▸ **What is expected**: Repeat all entries exactly.
════════════════════
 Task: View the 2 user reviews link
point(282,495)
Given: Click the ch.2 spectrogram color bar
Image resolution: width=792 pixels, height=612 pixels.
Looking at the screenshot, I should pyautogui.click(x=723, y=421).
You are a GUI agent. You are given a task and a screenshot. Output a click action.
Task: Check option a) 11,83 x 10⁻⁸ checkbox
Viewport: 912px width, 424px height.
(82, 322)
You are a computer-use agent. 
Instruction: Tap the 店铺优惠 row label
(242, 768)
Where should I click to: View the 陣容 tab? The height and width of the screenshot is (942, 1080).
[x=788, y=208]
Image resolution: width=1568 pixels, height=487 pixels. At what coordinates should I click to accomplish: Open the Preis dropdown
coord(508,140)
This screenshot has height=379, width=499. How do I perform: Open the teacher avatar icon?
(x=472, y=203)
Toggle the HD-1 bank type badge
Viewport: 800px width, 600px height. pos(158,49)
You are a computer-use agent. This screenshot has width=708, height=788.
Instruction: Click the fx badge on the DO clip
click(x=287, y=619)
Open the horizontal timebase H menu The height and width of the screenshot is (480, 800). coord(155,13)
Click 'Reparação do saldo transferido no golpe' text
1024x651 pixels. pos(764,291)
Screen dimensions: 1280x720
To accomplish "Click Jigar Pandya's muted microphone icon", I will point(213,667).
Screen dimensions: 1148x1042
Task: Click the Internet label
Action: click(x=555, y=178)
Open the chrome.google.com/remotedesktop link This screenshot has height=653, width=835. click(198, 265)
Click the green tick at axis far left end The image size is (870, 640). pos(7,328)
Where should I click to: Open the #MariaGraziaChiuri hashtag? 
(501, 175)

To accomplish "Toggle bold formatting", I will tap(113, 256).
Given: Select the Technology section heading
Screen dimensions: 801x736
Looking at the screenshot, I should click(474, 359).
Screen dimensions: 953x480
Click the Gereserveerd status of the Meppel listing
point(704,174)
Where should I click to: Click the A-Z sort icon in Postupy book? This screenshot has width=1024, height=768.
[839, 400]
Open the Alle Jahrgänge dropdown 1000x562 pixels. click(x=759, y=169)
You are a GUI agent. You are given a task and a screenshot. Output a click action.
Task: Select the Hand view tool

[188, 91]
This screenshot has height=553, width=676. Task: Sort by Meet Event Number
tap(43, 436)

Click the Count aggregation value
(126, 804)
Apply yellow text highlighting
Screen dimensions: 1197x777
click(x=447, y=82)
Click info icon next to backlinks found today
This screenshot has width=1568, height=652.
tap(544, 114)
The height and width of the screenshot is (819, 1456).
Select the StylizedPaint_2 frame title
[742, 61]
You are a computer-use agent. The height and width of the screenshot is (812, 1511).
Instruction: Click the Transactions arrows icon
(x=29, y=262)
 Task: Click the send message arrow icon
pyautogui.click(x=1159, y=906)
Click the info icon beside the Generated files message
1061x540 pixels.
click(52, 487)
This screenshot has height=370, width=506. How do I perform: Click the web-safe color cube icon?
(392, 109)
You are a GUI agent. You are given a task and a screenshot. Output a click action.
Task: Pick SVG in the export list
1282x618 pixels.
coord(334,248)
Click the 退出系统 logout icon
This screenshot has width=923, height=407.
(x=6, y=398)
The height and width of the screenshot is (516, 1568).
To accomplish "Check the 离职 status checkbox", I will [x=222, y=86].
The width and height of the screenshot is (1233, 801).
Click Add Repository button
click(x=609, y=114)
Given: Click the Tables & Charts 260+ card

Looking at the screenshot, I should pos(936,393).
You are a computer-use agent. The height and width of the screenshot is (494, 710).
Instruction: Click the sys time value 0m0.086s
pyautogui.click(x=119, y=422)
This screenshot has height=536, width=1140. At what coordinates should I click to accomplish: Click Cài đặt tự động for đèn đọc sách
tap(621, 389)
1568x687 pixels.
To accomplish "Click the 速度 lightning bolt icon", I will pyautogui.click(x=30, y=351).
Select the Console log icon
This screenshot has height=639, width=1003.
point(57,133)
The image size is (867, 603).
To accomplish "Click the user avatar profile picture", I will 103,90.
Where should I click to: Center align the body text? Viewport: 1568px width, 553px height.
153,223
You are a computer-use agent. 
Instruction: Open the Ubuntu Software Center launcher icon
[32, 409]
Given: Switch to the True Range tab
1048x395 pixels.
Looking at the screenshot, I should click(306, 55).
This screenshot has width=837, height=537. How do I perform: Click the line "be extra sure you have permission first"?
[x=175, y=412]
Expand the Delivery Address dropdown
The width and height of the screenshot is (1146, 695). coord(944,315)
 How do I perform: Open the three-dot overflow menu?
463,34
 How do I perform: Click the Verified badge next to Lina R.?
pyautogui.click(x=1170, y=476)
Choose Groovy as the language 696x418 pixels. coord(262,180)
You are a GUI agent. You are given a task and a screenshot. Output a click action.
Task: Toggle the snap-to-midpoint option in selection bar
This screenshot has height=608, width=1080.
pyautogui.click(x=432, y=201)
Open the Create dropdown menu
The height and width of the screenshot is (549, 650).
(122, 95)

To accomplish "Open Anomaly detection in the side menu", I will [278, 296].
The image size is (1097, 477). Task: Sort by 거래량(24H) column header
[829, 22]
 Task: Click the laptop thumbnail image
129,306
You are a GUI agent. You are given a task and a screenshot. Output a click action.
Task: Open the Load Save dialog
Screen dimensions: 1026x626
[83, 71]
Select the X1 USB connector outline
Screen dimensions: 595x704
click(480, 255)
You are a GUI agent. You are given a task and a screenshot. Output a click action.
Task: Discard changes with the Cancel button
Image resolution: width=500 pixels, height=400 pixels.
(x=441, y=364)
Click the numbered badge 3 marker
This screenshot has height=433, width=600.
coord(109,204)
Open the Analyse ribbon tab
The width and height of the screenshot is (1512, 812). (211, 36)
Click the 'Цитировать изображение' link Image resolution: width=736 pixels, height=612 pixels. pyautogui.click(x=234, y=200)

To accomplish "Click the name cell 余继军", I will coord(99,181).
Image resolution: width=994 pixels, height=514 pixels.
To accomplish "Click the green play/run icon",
════════════════════
▸ **Output for this exercise**:
 Task: View the 2 user reviews link
point(282,495)
Given: Click the ch.2 spectrogram color bar
Image resolution: width=792 pixels, height=612 pixels.
Looking at the screenshot, I should pyautogui.click(x=723, y=421).
You are a GUI agent. You are given a task and a screenshot. Output a click action.
Task: Check option a) 11,83 x 10⁻⁸ checkbox
Viewport: 912px width, 424px height.
(82, 322)
You are a computer-use agent. 
Instruction: Tap the 店铺优惠 row label
(242, 768)
Where should I click to: View the 陣容 tab? The height and width of the screenshot is (942, 1080).
[x=788, y=208]
Image resolution: width=1568 pixels, height=487 pixels. At what coordinates should I click to accomplish: Open the Preis dropdown
coord(508,140)
This screenshot has height=379, width=499. How do I perform: Open the teacher avatar icon?
(x=472, y=203)
Toggle the HD-1 bank type badge
Viewport: 800px width, 600px height. pos(158,49)
You are a computer-use agent. This screenshot has width=708, height=788.
Instruction: Click the fx badge on the DO clip
click(x=287, y=619)
Open the horizontal timebase H menu The height and width of the screenshot is (480, 800). coord(155,13)
Click 'Reparação do saldo transferido no golpe' text
1024x651 pixels. pos(764,291)
Screen dimensions: 1280x720
To accomplish "Click Jigar Pandya's muted microphone icon", I will point(213,667).
Screen dimensions: 1148x1042
Task: Click the Internet label
Action: click(x=555, y=178)
Open the chrome.google.com/remotedesktop link This screenshot has height=653, width=835. click(198, 265)
Click the green tick at axis far left end The image size is (870, 640). pos(7,328)
Where should I click to: Open the #MariaGraziaChiuri hashtag? 
(501, 175)

To accomplish "Toggle bold formatting", I will tap(113, 256).
Given: Select the Technology section heading
Screen dimensions: 801x736
Looking at the screenshot, I should click(474, 359).
Screen dimensions: 953x480
Click the Gereserveerd status of the Meppel listing
point(704,174)
Where should I click to: Click the A-Z sort icon in Postupy book? This screenshot has width=1024, height=768.
[839, 400]
Open the Alle Jahrgänge dropdown 1000x562 pixels. click(x=759, y=169)
You are a GUI agent. You are given a task and a screenshot. Output a click action.
Task: Select the Hand view tool

[188, 91]
This screenshot has height=553, width=676. Task: Sort by Meet Event Number
tap(43, 436)

Click the Count aggregation value
(126, 804)
Apply yellow text highlighting
Screen dimensions: 1197x777
click(x=447, y=82)
Click info icon next to backlinks found today
This screenshot has width=1568, height=652.
tap(544, 114)
The height and width of the screenshot is (819, 1456).
Select the StylizedPaint_2 frame title
[742, 61]
You are a computer-use agent. The height and width of the screenshot is (812, 1511).
Instruction: Click the Transactions arrows icon
(x=29, y=262)
 Task: Click the send message arrow icon
pyautogui.click(x=1159, y=906)
Click the info icon beside the Generated files message
1061x540 pixels.
click(52, 487)
This screenshot has height=370, width=506. How do I perform: Click the web-safe color cube icon?
(392, 109)
You are a GUI agent. You are given a task and a screenshot. Output a click action.
Task: Pick SVG in the export list
1282x618 pixels.
coord(334,248)
Click the 退出系统 logout icon
This screenshot has width=923, height=407.
(x=6, y=398)
The height and width of the screenshot is (516, 1568).
To accomplish "Check the 离职 status checkbox", I will [x=222, y=86].
The width and height of the screenshot is (1233, 801).
Click Add Repository button
click(x=609, y=114)
Given: Click the Tables & Charts 260+ card

Looking at the screenshot, I should pos(936,393).
You are a computer-use agent. The height and width of the screenshot is (494, 710).
Instruction: Click the sys time value 0m0.086s
pyautogui.click(x=119, y=422)
This screenshot has height=536, width=1140. At what coordinates should I click to accomplish: Click Cài đặt tự động for đèn đọc sách
tap(621, 389)
1568x687 pixels.
To accomplish "Click the 速度 lightning bolt icon", I will pyautogui.click(x=30, y=351).
Select the Console log icon
This screenshot has height=639, width=1003.
point(57,133)
The image size is (867, 603).
To accomplish "Click the user avatar profile picture", I will 103,90.
Where should I click to: Center align the body text? Viewport: 1568px width, 553px height.
153,223
You are a computer-use agent. 
Instruction: Open the Ubuntu Software Center launcher icon
[32, 409]
Given: Switch to the True Range tab
1048x395 pixels.
Looking at the screenshot, I should click(306, 55).
This screenshot has width=837, height=537. How do I perform: Click the line "be extra sure you have permission first"?
[x=175, y=412]
Expand the Delivery Address dropdown
The width and height of the screenshot is (1146, 695). coord(944,315)
 How do I perform: Open the three-dot overflow menu?
463,34
 How do I perform: Click the Verified badge next to Lina R.?
pyautogui.click(x=1170, y=476)
Choose Groovy as the language 696x418 pixels. coord(262,180)
You are a GUI agent. You are given a task and a screenshot. Output a click action.
Task: Toggle the snap-to-midpoint option in selection bar
This screenshot has height=608, width=1080.
pyautogui.click(x=432, y=201)
Open the Create dropdown menu
The height and width of the screenshot is (549, 650).
(122, 95)

To accomplish "Open Anomaly detection in the side menu", I will [278, 296].
The image size is (1097, 477). Task: Sort by 거래량(24H) column header
[829, 22]
 Task: Click the laptop thumbnail image
129,306
You are a GUI agent. You are given a task and a screenshot. Output a click action.
Task: Open the Load Save dialog
Screen dimensions: 1026x626
[83, 71]
Select the X1 USB connector outline
Screen dimensions: 595x704
click(480, 255)
You are a GUI agent. You are given a task and a screenshot. Output a click action.
Task: Discard changes with the Cancel button
Image resolution: width=500 pixels, height=400 pixels.
(x=441, y=364)
Click the numbered badge 3 marker
This screenshot has height=433, width=600.
coord(109,204)
Open the Analyse ribbon tab
The width and height of the screenshot is (1512, 812). (211, 36)
Click the 'Цитировать изображение' link Image resolution: width=736 pixels, height=612 pixels. pyautogui.click(x=234, y=200)

To accomplish "Click the name cell 余继军", I will coord(99,181).
Image resolution: width=994 pixels, height=514 pixels.
To accomplish "Click the green play/run icon",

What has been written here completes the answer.